◆ **Instructions to follow**:
Below are entries. Pull out all lines containing "agent".

(Data records begins)

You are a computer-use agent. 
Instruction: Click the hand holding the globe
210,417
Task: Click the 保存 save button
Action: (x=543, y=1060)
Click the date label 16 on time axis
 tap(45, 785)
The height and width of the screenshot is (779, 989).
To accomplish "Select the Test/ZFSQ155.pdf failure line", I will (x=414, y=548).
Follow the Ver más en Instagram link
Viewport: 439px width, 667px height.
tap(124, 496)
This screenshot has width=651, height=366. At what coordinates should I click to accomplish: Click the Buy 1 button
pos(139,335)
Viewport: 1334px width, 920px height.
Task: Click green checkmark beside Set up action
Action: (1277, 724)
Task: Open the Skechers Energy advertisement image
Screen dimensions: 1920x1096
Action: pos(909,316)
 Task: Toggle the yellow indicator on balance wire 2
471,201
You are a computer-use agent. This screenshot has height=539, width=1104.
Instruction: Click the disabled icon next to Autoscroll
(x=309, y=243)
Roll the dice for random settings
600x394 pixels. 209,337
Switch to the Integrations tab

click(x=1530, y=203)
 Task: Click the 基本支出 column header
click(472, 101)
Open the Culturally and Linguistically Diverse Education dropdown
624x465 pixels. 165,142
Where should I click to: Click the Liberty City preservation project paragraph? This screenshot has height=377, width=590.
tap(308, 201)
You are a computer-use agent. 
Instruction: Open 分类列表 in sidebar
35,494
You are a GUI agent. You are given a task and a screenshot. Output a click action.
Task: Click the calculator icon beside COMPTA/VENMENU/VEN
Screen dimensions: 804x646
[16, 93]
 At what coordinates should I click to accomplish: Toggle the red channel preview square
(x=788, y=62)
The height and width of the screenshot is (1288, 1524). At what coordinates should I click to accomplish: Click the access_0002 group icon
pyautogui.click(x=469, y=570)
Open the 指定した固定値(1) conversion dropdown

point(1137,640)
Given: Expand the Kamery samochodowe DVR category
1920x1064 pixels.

(Data records ends)

◆ **Solution**:
You are a computer-use agent. 
You are a computer-use agent. This screenshot has height=539, width=1104.
You are a computer-use agent. 
You are a GUI agent. You are given a task and a screenshot. Output a click action.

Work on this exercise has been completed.